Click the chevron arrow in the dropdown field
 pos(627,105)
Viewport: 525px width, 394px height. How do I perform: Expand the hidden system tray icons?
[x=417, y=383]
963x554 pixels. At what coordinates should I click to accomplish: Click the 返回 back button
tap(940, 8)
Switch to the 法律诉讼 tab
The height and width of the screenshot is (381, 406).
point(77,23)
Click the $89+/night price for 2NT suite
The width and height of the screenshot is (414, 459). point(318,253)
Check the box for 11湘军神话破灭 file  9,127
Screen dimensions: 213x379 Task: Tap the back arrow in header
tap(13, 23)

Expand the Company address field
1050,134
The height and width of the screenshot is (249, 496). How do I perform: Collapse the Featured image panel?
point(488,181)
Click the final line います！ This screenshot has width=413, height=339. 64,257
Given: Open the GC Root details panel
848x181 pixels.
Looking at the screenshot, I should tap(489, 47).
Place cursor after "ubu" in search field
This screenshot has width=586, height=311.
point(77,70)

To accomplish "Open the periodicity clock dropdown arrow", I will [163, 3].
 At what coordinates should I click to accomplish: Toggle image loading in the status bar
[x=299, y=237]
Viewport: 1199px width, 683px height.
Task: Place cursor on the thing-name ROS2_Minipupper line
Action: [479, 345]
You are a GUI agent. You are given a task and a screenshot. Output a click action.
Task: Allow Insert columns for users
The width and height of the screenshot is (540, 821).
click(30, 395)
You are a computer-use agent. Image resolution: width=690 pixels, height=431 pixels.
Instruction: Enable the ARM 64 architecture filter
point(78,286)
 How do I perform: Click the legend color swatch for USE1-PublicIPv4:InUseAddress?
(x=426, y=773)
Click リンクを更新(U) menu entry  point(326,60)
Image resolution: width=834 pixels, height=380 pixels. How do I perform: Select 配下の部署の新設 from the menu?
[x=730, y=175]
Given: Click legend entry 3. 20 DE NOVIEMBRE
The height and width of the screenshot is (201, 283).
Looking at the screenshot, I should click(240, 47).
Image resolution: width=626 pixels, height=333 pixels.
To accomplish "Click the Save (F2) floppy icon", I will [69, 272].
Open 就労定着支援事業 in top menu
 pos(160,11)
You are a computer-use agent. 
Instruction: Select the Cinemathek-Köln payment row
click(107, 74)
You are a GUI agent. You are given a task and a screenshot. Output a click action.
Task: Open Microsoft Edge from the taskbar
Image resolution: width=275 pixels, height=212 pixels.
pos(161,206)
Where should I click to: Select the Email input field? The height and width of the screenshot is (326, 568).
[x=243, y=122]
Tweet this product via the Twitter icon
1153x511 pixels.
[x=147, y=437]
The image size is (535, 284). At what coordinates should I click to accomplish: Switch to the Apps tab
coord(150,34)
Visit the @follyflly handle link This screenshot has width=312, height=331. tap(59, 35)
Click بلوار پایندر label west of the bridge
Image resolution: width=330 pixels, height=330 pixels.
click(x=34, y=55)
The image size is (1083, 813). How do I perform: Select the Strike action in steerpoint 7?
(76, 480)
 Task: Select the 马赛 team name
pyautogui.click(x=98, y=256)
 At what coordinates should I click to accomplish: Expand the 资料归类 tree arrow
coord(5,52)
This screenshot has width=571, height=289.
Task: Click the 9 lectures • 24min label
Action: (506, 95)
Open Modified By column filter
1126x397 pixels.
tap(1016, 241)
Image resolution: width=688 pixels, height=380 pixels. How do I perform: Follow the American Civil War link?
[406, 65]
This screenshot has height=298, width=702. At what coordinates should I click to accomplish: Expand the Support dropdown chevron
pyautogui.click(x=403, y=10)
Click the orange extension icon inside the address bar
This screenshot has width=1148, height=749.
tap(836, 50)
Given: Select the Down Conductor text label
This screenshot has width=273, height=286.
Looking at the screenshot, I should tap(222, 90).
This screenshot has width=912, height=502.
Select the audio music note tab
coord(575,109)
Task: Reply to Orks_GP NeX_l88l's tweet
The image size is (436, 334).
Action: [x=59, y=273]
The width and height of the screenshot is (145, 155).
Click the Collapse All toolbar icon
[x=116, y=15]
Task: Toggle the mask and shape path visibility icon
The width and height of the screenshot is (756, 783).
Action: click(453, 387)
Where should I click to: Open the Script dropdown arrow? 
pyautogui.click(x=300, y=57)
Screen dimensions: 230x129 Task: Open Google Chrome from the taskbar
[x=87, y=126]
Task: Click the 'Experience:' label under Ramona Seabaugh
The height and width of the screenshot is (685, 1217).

**********

Problem statement:
All of the lines above should be returned exactly as written.

Written solution:
Click the chevron arrow in the dropdown field
 pos(627,105)
Viewport: 525px width, 394px height. How do I perform: Expand the hidden system tray icons?
[x=417, y=383]
963x554 pixels. At what coordinates should I click to accomplish: Click the 返回 back button
tap(940, 8)
Switch to the 法律诉讼 tab
The height and width of the screenshot is (381, 406).
point(77,23)
Click the $89+/night price for 2NT suite
The width and height of the screenshot is (414, 459). point(318,253)
Check the box for 11湘军神话破灭 file  9,127
Screen dimensions: 213x379 Task: Tap the back arrow in header
tap(13, 23)

Expand the Company address field
1050,134
The height and width of the screenshot is (249, 496). How do I perform: Collapse the Featured image panel?
point(488,181)
Click the final line います！ This screenshot has width=413, height=339. 64,257
Given: Open the GC Root details panel
848x181 pixels.
Looking at the screenshot, I should tap(489, 47).
Place cursor after "ubu" in search field
This screenshot has width=586, height=311.
point(77,70)

To accomplish "Open the periodicity clock dropdown arrow", I will [163, 3].
 At what coordinates should I click to accomplish: Toggle image loading in the status bar
[x=299, y=237]
Viewport: 1199px width, 683px height.
Task: Place cursor on the thing-name ROS2_Minipupper line
Action: [479, 345]
You are a GUI agent. You are given a task and a screenshot. Output a click action.
Task: Allow Insert columns for users
The width and height of the screenshot is (540, 821).
click(30, 395)
You are a computer-use agent. Image resolution: width=690 pixels, height=431 pixels.
Instruction: Enable the ARM 64 architecture filter
point(78,286)
 How do I perform: Click the legend color swatch for USE1-PublicIPv4:InUseAddress?
(x=426, y=773)
Click リンクを更新(U) menu entry  point(326,60)
Image resolution: width=834 pixels, height=380 pixels. How do I perform: Select 配下の部署の新設 from the menu?
[x=730, y=175]
Given: Click legend entry 3. 20 DE NOVIEMBRE
The height and width of the screenshot is (201, 283).
Looking at the screenshot, I should click(240, 47).
Image resolution: width=626 pixels, height=333 pixels.
To accomplish "Click the Save (F2) floppy icon", I will [69, 272].
Open 就労定着支援事業 in top menu
 pos(160,11)
You are a computer-use agent. 
Instruction: Select the Cinemathek-Köln payment row
click(107, 74)
You are a GUI agent. You are given a task and a screenshot. Output a click action.
Task: Open Microsoft Edge from the taskbar
Image resolution: width=275 pixels, height=212 pixels.
pos(161,206)
Where should I click to: Select the Email input field? The height and width of the screenshot is (326, 568).
[x=243, y=122]
Tweet this product via the Twitter icon
1153x511 pixels.
[x=147, y=437]
The image size is (535, 284). At what coordinates should I click to accomplish: Switch to the Apps tab
coord(150,34)
Visit the @follyflly handle link This screenshot has width=312, height=331. tap(59, 35)
Click بلوار پایندر label west of the bridge
Image resolution: width=330 pixels, height=330 pixels.
click(x=34, y=55)
The image size is (1083, 813). How do I perform: Select the Strike action in steerpoint 7?
(76, 480)
 Task: Select the 马赛 team name
pyautogui.click(x=98, y=256)
 At what coordinates should I click to accomplish: Expand the 资料归类 tree arrow
coord(5,52)
This screenshot has width=571, height=289.
Task: Click the 9 lectures • 24min label
Action: (506, 95)
Open Modified By column filter
1126x397 pixels.
tap(1016, 241)
Image resolution: width=688 pixels, height=380 pixels. How do I perform: Follow the American Civil War link?
[406, 65]
This screenshot has height=298, width=702. At what coordinates should I click to accomplish: Expand the Support dropdown chevron
pyautogui.click(x=403, y=10)
Click the orange extension icon inside the address bar
This screenshot has width=1148, height=749.
tap(836, 50)
Given: Select the Down Conductor text label
This screenshot has width=273, height=286.
Looking at the screenshot, I should tap(222, 90).
This screenshot has width=912, height=502.
Select the audio music note tab
coord(575,109)
Task: Reply to Orks_GP NeX_l88l's tweet
The image size is (436, 334).
Action: [x=59, y=273]
The width and height of the screenshot is (145, 155).
Click the Collapse All toolbar icon
[x=116, y=15]
Task: Toggle the mask and shape path visibility icon
The width and height of the screenshot is (756, 783).
Action: click(453, 387)
Where should I click to: Open the Script dropdown arrow? 
pyautogui.click(x=300, y=57)
Screen dimensions: 230x129 Task: Open Google Chrome from the taskbar
[x=87, y=126]
Task: Click the 'Experience:' label under Ramona Seabaugh
The height and width of the screenshot is (685, 1217).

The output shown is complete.